Domlog Diving

From Just another day in the life of a linux sysadmin
Jump to navigation Jump to search

cPanel

With information from sar you can see when the load spikes are happening and use that to do a more targeted search in the domlogs. Typically the timestamp is in the format of day, three letter abbreviation of the month, year, hour, minute, seconds (DD/Mon/YYYY:HH:MM:SS). So 01/Jan/2017:01:32:26 would be January 1st, 2017 at 1:32AM and 26 seconds as an example. If a load spike happened that day (January 1st, 2017) starting around 9AM we could do a search like the following. Also do not forget that the path has changed for EA4 to /var/log/apache2/domlogs.

EA3

grep -s "01/Jan/2017:09" /home/domlogs/* | grep POST | awk '{print $1}' | cut -d: -f1 | sort | uniq -c | sort -rn | head
grep -s "01/Jan/2017:09" /home/domlogs/* | grep GET | awk '{print $1}' | cut -d: -f1 | sort | uniq -c | sort -rn | head
grep -s "01/Jan/2017:09" /home/domlogs/* | egrep -i '(crawl|bot|spider|yahoo|bing|google)'| awk '{print $1}' | cut -d: -f1 | sort | uniq -c | sort -rn | head

EA4


grep -s "01/Jun/2017:09" /var/log/apache2/domlogs/* | grep POST | awk '{print $1}' | cut -d: -f1 | sort | uniq -c | sort -rn | head
grep -s "01/Jun/2017:09" /var/log/apache2/domlogs/* | grep GET | awk '{print $1}' | cut -d: -f1 | sort | uniq -c | sort -rn | head
grep -s "01/Jun/2017:09" /var/log/apache2/domlogs/* | egrep -i '(crawl|bot|spider|yahoo|bing|google)'| awk '{print $1}' | cut -d: -f1 | sort | uniq -c | sort -rn | head


The above searches will give the top ten number of POST requests, GET requests, and bot/crawler requests per domain name respectively. By changing the cut to print the 2nd field [awk '{print $2}'], it should give us the top ten IPs instead.

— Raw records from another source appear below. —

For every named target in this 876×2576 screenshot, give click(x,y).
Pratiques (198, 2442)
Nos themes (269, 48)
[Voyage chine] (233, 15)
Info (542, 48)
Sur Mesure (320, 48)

grep -s "01/Jan/2017:09" /home/domlogs/* | grep POST | awk '{print $1}' | cut -d: -f2 | sort | uniq -c | sort -rn | head

If you change the awk to print the 7th field you can find the top number of uri's being requested.

grep -s "01/Jan/2017:09" /home/domlogs/* | grep POST | awk '{print $7}' | cut -d: -f2 | sort | uniq -c | sort -rn | head

Using egrep we can expand or shrink the time frame we are looking for in the logs as well.

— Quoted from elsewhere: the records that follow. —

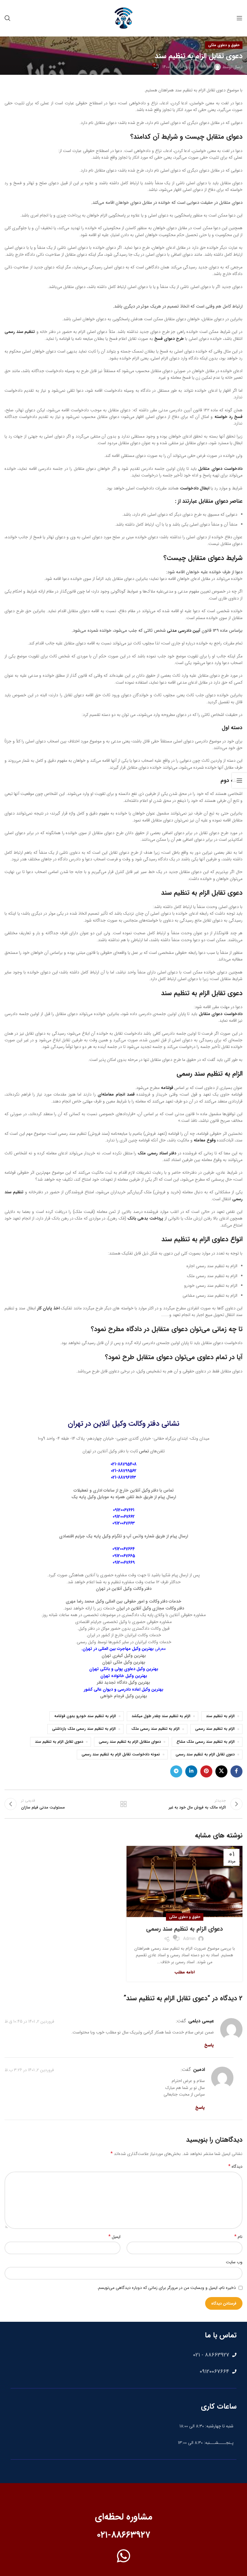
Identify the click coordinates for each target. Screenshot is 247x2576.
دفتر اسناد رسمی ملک (157, 1153)
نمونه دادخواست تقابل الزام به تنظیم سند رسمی (121, 1755)
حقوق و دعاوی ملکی (223, 45)
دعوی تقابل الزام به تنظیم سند (201, 893)
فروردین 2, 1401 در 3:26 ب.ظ (29, 2070)
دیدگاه (235, 2166)
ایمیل (114, 2236)
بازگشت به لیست (123, 1804)
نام (238, 2236)
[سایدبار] (239, 780)
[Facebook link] (236, 1771)
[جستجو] (8, 18)
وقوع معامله (205, 1140)
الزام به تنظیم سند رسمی (209, 1073)
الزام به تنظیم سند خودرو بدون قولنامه (85, 1716)
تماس (144, 1451)
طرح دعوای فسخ (169, 338)
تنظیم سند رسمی (20, 331)
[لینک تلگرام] (176, 1771)
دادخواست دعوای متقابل (220, 468)
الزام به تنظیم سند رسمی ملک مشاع (206, 1742)
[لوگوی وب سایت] (123, 17)
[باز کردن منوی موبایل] (239, 18)
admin (207, 67)
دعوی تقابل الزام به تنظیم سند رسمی (205, 1755)
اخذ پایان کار (48, 1308)
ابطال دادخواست (194, 488)
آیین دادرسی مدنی (184, 630)
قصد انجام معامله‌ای (116, 1094)
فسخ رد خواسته (228, 416)
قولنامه (167, 1087)
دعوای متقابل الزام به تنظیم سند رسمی (130, 1742)
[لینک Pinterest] (206, 1771)
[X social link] (221, 1771)
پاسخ (209, 2045)
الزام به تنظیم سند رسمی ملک (155, 1729)
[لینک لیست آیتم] (123, 2355)
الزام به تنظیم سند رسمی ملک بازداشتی (84, 1729)
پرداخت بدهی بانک (145, 1218)
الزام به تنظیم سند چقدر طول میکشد (161, 1716)
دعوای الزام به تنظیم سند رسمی (184, 1928)
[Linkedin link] (191, 1771)
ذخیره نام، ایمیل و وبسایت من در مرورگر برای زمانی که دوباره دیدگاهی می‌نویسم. (166, 2287)
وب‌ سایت (234, 2262)
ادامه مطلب (185, 1972)
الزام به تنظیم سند (220, 1716)
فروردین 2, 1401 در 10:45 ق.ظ (29, 2021)
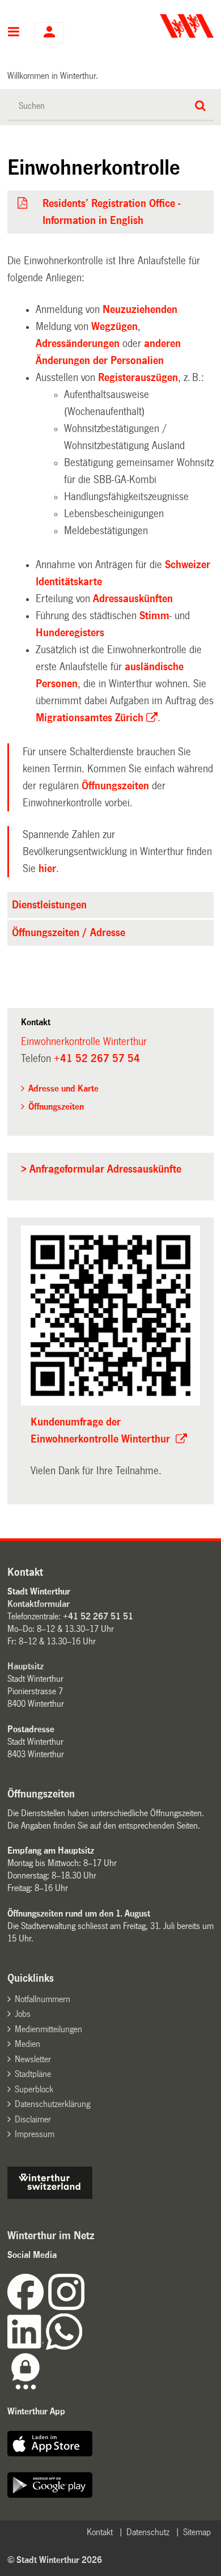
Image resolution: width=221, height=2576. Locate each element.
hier (47, 868)
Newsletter (33, 2059)
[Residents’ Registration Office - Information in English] (22, 203)
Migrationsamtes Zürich (89, 718)
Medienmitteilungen (48, 2029)
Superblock (34, 2089)
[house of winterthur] (49, 2196)
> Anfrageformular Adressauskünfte (101, 1169)
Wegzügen (114, 326)
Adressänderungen (78, 343)
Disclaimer (33, 2119)
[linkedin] (26, 2346)
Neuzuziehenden (140, 309)
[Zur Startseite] (163, 26)
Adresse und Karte (63, 1088)
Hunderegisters (70, 632)
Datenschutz (147, 2532)
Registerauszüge (138, 377)
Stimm (154, 615)
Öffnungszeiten (115, 786)
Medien (27, 2044)
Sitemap (197, 2532)
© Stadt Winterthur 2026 (54, 2560)
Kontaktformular (38, 1604)
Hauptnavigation (13, 33)
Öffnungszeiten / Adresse (68, 932)
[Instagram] (66, 2307)
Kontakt (100, 2532)
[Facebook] (27, 2307)
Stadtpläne (33, 2074)
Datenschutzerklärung (52, 2104)
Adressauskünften (133, 598)
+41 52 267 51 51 (98, 1616)
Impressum (34, 2134)
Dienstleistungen (49, 905)
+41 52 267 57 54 (97, 1058)
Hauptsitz (25, 1666)
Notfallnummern (42, 1999)
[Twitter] (85, 2307)
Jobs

egrep '01/Jan/2017:(09|10)' /home/domlogs/* | grep POST | awk '{print $1}' | cut -d: -f1 | sort | uniq -c | sort -rn | head

This will search for POST requests made January 1st, 2017 between 9-10:59AM.

egrep '01/Jan/2017:09:[0-2]' /home/domlogs/* | grep POST | awk '{print $1}' | cut -d: -f1 | sort | uniq -c | sort -rn | head

This will search for POST requests made January 1st, 2017 between 9-9:29AM so effectively the first half hour if the load spike only lasted that long. The commands listed above are just examples and there is a lot you can search for in this fashion, but with a more targeted time frame it can give us a better idea of what was happening on the server around the time of the load spike.

If the domlogs have rotated since the load spike occurred and the customer has archived access logs enabled we should be able to search those as well. These files are compressed with gzip so we will need to use zgrep and zegrep for our searches.

 zgrep "01/Jan/2017:09" /home/*/logs/* | grep POST | awk '{print $1}' | cut -d: -f1 | sort | uniq -c | sort -rn | head
 zegrep '01/Jan/2017:(09|10)' /home/*/logs/* | grep POST | awk '{print $1}' | cut -d: -f1 | sort | uniq -c | sort -rn | head

IP looks dossy or has no referrer: Sometimes, the above searches give you results with IPs that have no referrer. Or you see some really suspicious stuff from a single IP and wonder if it hit any additional sites. These searches will just give you the domlogs of where said IP hit, and how many times it hit the sites:

 grep -l "123.45.67.123" /home/domlogs/* | while read i; do echo $i; grep -c 123.45.67.123 $i; done

Or if it's in an archived domlog:

 zgrep -l "123.45.67.123" /home/*/logs/*-Nov-2014.gz | while read i; do echo $i; zgrep -c 123.45.67.123 $i; done

Once you have this information, you can grep the listed domlogs for the IP to better find out what it was doing.

Make sure to check the timezone of the server to make sure you are looking for the correct time frame(s).